> What to produce
Starting at the line containing "Image resolution: width=733" and ending after the line containing "(x=929, y=542)", write out those records again with "checkbox" swapped for "tick box" and nothing else changed. Omit the pictures.

> Records for the task

'''

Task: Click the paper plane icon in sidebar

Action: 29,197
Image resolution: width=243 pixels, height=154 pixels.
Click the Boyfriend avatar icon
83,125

'''
'''

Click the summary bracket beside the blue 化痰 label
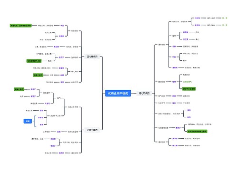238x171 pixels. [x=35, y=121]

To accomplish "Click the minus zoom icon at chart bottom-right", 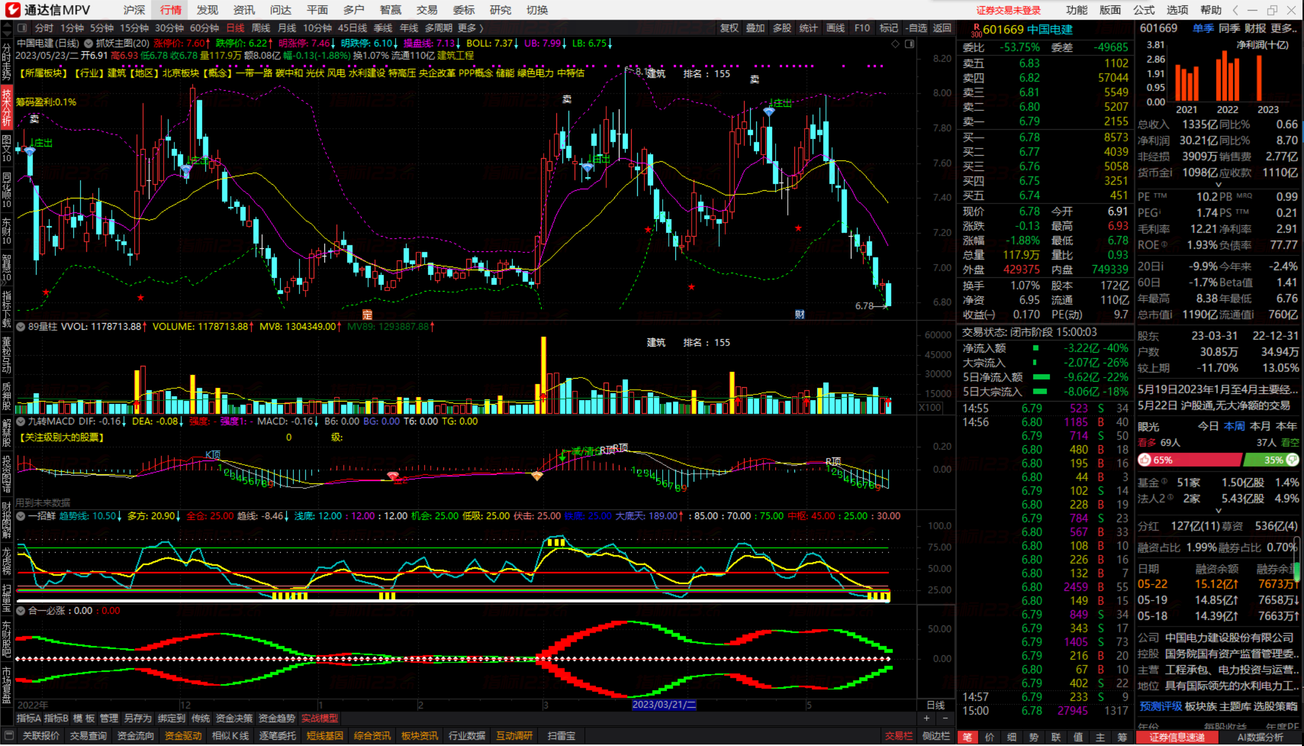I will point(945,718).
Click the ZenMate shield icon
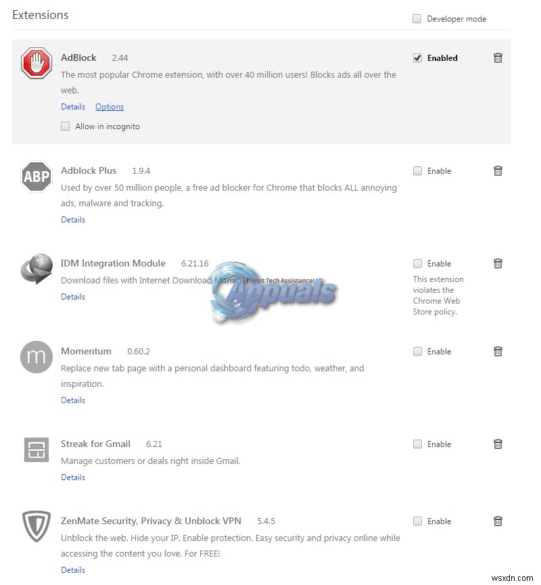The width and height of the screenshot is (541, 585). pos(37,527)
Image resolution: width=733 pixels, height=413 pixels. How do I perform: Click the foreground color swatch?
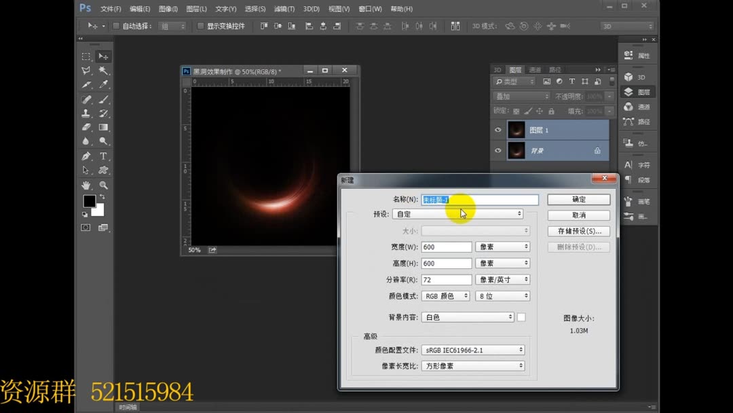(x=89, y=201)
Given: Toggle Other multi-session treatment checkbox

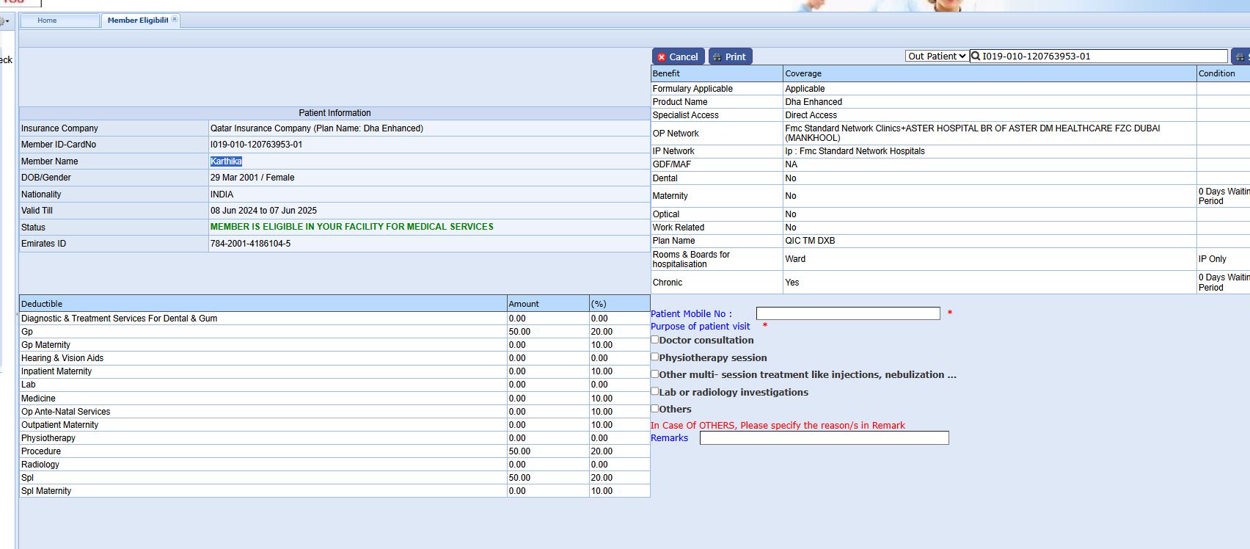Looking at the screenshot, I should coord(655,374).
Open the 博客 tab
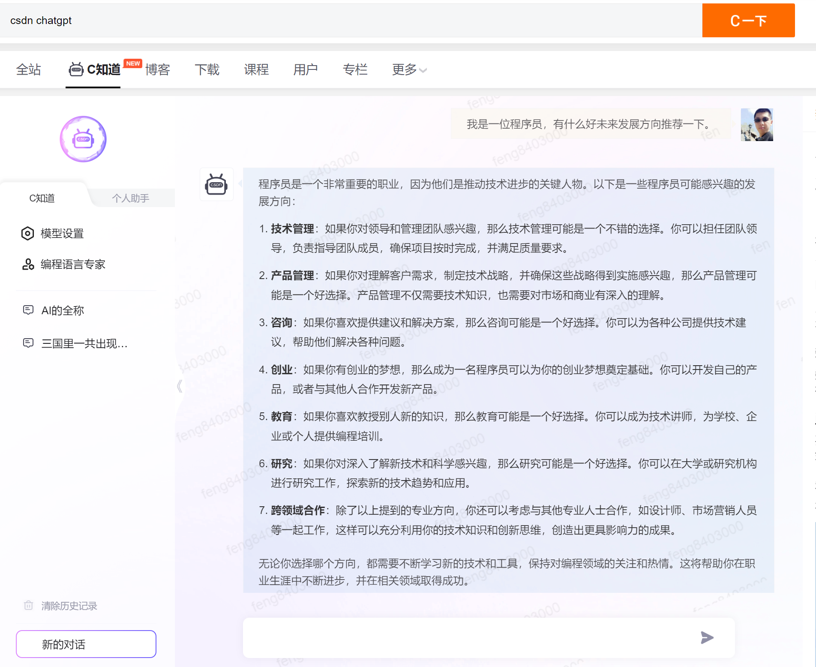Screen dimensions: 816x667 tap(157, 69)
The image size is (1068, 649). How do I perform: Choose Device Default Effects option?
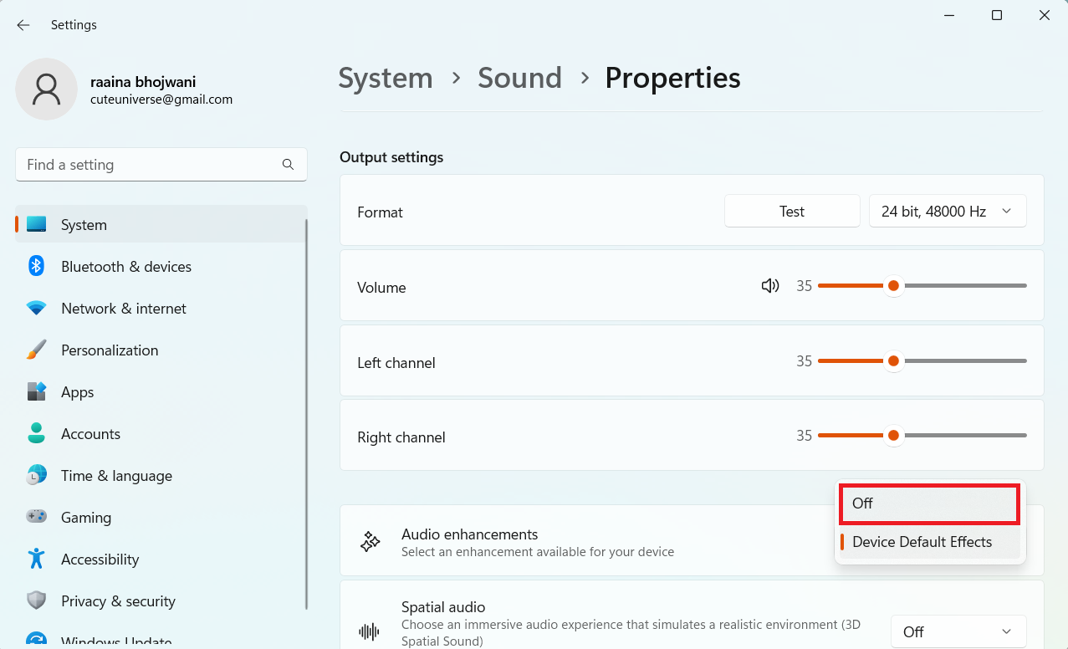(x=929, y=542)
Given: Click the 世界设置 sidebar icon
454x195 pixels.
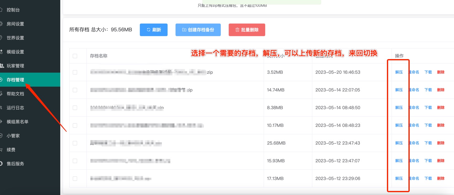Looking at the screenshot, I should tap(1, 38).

'''

> Answer to the task
Image resolution: width=733 pixels, height=413 pixels. How do I perform: Click the foreground color swatch?
(x=89, y=201)
Given: Toggle Other multi-session treatment tick box

Looking at the screenshot, I should coord(655,374).
Open the 博客 tab
Screen dimensions: 816x667 tap(157, 69)
The image size is (1068, 649). How do I perform: Choose Device Default Effects option?
(x=929, y=542)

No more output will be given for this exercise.